◆ WHAT IS REQUIRED ◆
Revise the lines below, replacing "screenshot" with "screen capture" everywhere and leaving everything else as it is.

[EXTRACTED RECORDS Boundary: Start]

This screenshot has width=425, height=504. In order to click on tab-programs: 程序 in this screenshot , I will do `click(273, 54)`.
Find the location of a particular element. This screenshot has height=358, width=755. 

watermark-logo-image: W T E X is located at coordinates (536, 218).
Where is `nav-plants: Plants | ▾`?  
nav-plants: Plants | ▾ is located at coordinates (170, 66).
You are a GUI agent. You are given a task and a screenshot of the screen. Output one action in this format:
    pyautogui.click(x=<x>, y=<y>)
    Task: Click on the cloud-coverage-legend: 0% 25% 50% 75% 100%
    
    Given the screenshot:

[EXTRACTED RECORDS Boundary: End]

◆ TASK SOLUTION ◆
This screen capture has width=425, height=504. In order to click on tab-programs: 程序 in this screen capture , I will do `click(273, 54)`.
Find the location of a particular element. This screen capture has height=358, width=755. 

watermark-logo-image: W T E X is located at coordinates (536, 218).
Where is `nav-plants: Plants | ▾`?  
nav-plants: Plants | ▾ is located at coordinates (170, 66).
You are a GUI agent. You are given a task and a screen capture of the screen. Output one action in this format:
    pyautogui.click(x=<x>, y=<y>)
    Task: Click on the cloud-coverage-legend: 0% 25% 50% 75% 100%
    
    Given the screen capture:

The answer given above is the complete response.